He attempted to end the Deferred Action for Childhood Arrivals program, but a legal injunction has allowed the policy to continue while the matter is the subject of legal challenge. He imposed a "zero tolerance" policy to require the arrest of anyone caught illegally crossing the border, which resulted in separating children from their families. [26]

On January 30, 2018, Trump outlined his administration's four pillars for immigration reform: (1) a path to citizenship for DREAMers; (2) increased border security funding; (3) ending the diversity visa lottery; and (4) restrictions on family-based immigration. [27]

Trump's position was strongly supported by conservative voters. Studies found the higher voters' xenophobia was, the higher was their support for political violence. [28] [29]

Current status

A network of more than 300 US-based civil rights and human rights organizations stated in a 2010 report that "Discrimination permeates all aspects of life in the United States, and it extends to all communities of color." [30] Discrimination against racial, ethnic, and religious minorities is widely acknowledged, especially in the case of Indians, Muslims, Sikhs as well as other ethnic groups.

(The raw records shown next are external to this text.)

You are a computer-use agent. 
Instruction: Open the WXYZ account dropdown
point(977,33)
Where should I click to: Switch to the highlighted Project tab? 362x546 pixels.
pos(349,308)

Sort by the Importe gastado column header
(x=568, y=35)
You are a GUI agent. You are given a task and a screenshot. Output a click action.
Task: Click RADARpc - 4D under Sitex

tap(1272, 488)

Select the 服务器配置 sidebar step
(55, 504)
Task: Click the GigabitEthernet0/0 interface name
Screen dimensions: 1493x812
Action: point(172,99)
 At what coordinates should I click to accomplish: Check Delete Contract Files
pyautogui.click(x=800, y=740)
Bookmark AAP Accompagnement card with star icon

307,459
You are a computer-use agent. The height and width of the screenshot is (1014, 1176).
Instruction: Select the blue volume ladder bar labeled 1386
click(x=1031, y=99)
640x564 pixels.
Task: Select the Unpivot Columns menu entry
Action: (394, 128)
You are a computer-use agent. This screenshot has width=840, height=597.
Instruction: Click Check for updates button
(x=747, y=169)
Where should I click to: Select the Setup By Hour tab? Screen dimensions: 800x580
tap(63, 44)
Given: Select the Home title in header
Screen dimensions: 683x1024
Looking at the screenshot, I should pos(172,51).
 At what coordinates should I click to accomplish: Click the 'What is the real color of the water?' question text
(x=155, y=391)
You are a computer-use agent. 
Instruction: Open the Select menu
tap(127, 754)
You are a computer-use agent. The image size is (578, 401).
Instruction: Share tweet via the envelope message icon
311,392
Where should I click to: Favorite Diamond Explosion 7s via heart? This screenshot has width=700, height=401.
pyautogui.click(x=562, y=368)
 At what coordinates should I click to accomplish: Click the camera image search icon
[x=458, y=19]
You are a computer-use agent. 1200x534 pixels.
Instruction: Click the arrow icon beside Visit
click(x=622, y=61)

Members of every major American ethnic and religious minority group have perceived discrimination in their dealings with members of other minority racial and religious groups. Philosopher Cornel West has stated that "racism is an integral element within the very fabric of American culture and society. It is embedded in the country's first collective definition, enunciated in its subsequent laws, and imbued in its dominant way of life." [31]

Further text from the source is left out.